Hussain et al. [15] reported various risk predictors of OS (SWOG9346). They identified baseline variables such as bone pain, performance status, Gleason sum, weight change, positive lymph node metastasis, pre-study PSA increments, and PSA level after treatment as strong prognostic factors for OS. Coopeberg et al. [13] also reported a large study on prostate cancer prognosis in hormone-naïve patients in Japan and the US. They assessed 13,740 US men and 19,265 Japanese men with prostate cancer and developed the Japan Cancer of the Prostate Risk Assessment (J-CAPRA). The CAPRA score, which ranges from 0 to 12 and is based on the Gleason sum, serum PSA level at initial treatment, and clinical stage, can predict progression-free survival after primary androgen deprivation therapy. Although the endpoint of the J-CAPRA is progression-free survival, our interest is in the development of an OS prognostic model for patients with hormone-naïve metastatic prostate cancer. Progression-free survival has been shown to be predictive of OS in men with CRPC [20], although the association between progression-free survival and OS is relatively weak. Some reports have indicated improvement in OS without an increase in progression-free survival [9] or improvement in progression-free survival without an increase in survival [21]. Accurate prediction models for prostate cancer survival probability would be valuable for patient counseling.

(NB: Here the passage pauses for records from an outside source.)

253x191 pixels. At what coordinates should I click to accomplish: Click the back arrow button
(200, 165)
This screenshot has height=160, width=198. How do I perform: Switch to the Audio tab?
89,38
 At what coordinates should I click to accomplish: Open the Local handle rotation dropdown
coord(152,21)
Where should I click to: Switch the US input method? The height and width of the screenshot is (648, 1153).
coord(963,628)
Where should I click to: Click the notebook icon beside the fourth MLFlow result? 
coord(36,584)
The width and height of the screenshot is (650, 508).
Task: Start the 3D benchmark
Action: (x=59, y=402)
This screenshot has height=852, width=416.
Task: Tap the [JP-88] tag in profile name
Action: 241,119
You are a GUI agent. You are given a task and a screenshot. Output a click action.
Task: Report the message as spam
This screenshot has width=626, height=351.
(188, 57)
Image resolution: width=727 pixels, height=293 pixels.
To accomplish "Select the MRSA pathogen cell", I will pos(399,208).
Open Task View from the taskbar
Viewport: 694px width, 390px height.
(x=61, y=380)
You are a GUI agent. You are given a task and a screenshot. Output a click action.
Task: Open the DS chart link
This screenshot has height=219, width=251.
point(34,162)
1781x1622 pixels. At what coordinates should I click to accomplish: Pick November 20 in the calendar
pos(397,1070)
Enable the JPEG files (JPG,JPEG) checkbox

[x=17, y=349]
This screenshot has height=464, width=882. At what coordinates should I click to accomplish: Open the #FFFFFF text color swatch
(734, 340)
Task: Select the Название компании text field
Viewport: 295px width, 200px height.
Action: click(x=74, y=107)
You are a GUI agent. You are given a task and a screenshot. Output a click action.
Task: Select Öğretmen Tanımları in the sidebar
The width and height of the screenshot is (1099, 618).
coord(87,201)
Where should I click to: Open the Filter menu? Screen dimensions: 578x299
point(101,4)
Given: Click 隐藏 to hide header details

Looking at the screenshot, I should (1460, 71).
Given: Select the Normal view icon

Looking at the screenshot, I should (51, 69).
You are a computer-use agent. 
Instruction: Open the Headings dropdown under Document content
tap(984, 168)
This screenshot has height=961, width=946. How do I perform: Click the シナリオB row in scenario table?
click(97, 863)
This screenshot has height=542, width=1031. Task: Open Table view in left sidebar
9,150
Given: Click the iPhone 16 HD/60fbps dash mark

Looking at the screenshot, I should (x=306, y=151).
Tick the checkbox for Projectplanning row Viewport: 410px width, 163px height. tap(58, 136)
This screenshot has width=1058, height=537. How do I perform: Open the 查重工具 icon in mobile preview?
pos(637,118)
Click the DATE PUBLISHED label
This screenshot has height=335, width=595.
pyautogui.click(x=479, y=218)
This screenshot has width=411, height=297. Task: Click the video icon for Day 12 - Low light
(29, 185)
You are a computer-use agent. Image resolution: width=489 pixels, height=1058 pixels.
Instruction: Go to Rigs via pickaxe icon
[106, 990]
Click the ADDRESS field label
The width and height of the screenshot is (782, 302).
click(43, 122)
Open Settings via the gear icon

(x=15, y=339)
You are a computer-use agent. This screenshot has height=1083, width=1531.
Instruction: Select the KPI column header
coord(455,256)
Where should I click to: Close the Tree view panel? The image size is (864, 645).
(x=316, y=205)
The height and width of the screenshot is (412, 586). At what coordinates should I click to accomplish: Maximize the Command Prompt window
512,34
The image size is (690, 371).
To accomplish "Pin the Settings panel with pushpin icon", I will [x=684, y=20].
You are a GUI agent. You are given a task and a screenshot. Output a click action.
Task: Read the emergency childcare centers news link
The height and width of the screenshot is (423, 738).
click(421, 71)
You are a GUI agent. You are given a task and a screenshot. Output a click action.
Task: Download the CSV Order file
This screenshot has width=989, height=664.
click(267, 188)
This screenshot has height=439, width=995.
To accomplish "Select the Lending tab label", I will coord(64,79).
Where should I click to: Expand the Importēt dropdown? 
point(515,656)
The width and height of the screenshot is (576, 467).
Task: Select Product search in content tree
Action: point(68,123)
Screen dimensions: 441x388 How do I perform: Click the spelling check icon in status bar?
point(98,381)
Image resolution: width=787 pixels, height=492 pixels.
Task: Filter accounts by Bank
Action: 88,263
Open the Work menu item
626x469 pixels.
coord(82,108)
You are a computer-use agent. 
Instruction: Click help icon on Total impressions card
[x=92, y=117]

We analyzed the relationship between prostate cancer outcomes and pretreatment clinical factors and developed a prognostic nomogram of the OS of patients with bone metastasis. Recently, there has been rapid development in treatment for CRPC. In the US and other Western countries, some new effective agents for CRPC have been approved, such as docetaxel, cabazitaxel, sipuleucel-T, abiraterone, and enzalutamide [7-11,22]. Unfortunately, treatment for CRPC was still very limited in Japan until 2013 (cabazitaxel, abiraterone, and enzalutamide were approved in 2014), although docetaxel has been approved [12]. These agents could improve the survival of patients with CRPC.

External validation of this nomogram was performed using the validation data set of 102 cases. The predicted survival rate calculated by our nomogram was well correlated with practical observation. The docetaxel-use rate was significantly higher in the validation data set than in the training data set (p < 0.0001). Moreover, there were significant differences in incidence of clinical T4 disease between the training data and the validation data (p < 0.0001), although our nomogram was well correlated with actual observations.

As mentioned above, the first limitation of this study is that our nomogram was developed from data from the “pre-docetaxel era” or “docetaxel era.” For more accurate prediction for patients with prostate cancer in the “post-docetaxel era,” more recently collected data are needed. Moreover, validation samples collected from a non-Japanese population would provide wider applicability.

The second limitation of this study is the fact that patients enrolled in the study had various health statuses and complications. Our nomogram considers neither health status nor patient complications that may influence prostate cancer treatment outcomes [15,23,24]. Patients with prostate cancer are much older than those with other malignancies. Health status and complications should be classified in the rating score and included as predictive factors in the nomogram. Bone pain at diagnosis is also strong predictor of OS [15]. Unfortunately, data regarding pain at baseline were not available in this study.

The final limitation of this study is the lack of data about serum hemoglobin, lactate dehydrogenase, and alkaline phosphatase levels. These factors have been reported as predictive factors for patients with CRPC [18,19,25].

In conclusion, we developed a prognostic model for patients with bone-metastatic prostate cancer. This model could predict OS from five pretreatment factors, namely patient age at initial treatment, pretreatment serum PSA level, clinical T stage, EOD, and biopsy Gleason sum, in patients with bone-metastatic prostate cancer. External validation of this model showed it to be reasonably accurate and similar to practical actual survival probability.

Conclusion

Our pretreatment prognostic nomogram might be useful for Japanese patients with bone-metastatic prostate cancer.